We need to incorporate a mental health component in our COVID-19 response to help patients cope.
First, we need to sensitise medical professionals and health workers about mental health and COVID-19, TB or HIV and train them in basic counselling. Second, screen COVID-19 patients for mental health issues at the time of diagnosis and intermittently during treatment.
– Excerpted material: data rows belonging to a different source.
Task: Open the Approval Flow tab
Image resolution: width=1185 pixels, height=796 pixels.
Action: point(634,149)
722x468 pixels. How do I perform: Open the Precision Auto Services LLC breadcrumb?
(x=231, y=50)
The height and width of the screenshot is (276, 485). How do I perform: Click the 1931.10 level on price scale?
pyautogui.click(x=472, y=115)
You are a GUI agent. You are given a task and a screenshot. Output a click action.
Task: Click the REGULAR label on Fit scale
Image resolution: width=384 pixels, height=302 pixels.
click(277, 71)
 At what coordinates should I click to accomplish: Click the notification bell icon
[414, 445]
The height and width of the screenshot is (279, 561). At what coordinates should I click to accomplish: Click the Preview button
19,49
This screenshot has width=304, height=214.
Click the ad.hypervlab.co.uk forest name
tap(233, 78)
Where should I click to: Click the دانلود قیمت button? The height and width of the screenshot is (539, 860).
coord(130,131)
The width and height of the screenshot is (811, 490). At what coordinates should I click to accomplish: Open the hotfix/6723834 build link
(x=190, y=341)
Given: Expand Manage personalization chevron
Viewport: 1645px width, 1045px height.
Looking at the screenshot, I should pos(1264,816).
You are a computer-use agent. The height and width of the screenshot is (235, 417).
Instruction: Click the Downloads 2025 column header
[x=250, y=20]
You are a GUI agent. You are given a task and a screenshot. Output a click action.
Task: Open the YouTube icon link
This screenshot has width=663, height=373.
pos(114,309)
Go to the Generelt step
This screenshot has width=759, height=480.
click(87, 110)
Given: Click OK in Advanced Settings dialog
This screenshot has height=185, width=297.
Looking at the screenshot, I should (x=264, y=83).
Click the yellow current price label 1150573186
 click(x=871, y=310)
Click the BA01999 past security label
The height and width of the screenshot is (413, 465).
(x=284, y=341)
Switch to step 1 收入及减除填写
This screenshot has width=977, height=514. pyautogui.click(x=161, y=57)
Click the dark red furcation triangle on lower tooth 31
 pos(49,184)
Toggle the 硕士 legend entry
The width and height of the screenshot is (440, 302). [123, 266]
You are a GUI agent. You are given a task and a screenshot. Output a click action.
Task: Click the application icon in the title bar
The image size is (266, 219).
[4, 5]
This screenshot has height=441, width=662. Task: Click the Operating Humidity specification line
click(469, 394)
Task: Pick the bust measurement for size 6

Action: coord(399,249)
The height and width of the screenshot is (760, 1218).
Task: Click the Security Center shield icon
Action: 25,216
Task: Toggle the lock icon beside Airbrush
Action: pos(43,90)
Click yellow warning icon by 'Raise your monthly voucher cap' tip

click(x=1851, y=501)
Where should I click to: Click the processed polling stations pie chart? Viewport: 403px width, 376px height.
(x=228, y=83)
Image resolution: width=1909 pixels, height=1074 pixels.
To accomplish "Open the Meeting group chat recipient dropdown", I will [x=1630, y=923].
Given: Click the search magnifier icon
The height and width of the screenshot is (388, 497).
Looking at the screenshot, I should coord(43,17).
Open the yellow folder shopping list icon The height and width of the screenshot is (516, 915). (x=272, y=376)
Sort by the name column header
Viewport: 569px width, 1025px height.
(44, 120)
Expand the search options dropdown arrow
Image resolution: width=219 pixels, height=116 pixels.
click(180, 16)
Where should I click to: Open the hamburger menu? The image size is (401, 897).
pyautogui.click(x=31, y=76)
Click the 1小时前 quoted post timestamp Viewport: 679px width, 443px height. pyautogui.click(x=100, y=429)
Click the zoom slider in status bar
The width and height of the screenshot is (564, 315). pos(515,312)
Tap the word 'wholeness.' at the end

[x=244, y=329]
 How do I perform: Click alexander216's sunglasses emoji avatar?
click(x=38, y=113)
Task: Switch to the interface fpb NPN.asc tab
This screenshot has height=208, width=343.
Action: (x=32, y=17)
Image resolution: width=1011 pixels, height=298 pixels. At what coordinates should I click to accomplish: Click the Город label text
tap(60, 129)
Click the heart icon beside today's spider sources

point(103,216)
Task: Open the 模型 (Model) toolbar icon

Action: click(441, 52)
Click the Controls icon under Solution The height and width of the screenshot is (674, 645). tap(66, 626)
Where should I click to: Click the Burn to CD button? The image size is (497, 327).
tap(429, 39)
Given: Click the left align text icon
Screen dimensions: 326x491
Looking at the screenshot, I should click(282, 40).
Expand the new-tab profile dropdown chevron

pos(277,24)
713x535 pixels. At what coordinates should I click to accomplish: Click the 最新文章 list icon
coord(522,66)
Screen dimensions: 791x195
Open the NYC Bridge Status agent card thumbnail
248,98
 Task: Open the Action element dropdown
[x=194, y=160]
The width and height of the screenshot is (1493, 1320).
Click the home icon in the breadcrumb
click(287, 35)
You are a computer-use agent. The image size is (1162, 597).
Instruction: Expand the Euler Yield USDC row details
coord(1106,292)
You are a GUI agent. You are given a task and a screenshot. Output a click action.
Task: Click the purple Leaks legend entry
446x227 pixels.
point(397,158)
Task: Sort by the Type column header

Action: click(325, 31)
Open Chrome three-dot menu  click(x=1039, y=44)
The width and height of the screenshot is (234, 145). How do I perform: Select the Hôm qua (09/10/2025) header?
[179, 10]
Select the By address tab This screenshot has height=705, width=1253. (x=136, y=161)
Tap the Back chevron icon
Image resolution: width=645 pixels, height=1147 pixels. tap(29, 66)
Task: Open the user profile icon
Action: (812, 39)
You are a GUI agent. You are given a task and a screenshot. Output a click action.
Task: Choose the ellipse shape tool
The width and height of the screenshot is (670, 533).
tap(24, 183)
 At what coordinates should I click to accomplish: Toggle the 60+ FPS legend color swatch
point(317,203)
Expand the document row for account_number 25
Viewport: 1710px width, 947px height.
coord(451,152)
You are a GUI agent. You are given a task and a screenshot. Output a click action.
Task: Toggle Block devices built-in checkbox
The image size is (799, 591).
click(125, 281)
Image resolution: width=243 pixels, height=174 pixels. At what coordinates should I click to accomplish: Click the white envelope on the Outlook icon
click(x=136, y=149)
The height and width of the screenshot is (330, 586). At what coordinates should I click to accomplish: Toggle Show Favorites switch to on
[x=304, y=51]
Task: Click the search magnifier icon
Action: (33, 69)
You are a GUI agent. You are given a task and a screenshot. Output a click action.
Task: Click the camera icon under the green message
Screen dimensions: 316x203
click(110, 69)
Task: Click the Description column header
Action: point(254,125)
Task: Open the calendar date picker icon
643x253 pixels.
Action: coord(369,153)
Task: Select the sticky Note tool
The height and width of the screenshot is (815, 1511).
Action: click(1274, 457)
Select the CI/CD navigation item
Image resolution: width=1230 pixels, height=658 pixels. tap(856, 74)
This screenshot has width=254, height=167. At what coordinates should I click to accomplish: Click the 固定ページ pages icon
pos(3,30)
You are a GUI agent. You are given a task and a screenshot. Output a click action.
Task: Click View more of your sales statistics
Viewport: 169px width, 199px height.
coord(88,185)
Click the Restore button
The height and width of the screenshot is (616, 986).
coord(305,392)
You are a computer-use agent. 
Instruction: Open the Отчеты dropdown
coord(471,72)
Also, counsel patients and families through diagnosis and treatment to sensitise them about the impact these diseases have on mental health. It also includes equipping them with self-care strategies and with ways to cope. Families need to be encouraged to support patients by giving them positive stories of hope and recovery from other diseases as well.
Also, acknowledge that there is no shame in having mental health issues and seeking help. Not only can these survivors turn their lives around, but they can also help others.
Finally, we need to create a public narrative on mental health and destigmatize it by stressing that mental health is important for everybody. Nobody is immune to mental health issues or infectious diseases. This is a time of crisis, and mental stress is a given. A cure for COVID 19 may come when it comes, but empathy and consolation are our most important medicines right now.
India needs to talk about mental health and COVID-19, HIV and TB in its homes, offices, schools, and colleges. Mental health and these diseases need to become the subject of mainstream conversations. There has never been a better time to do this.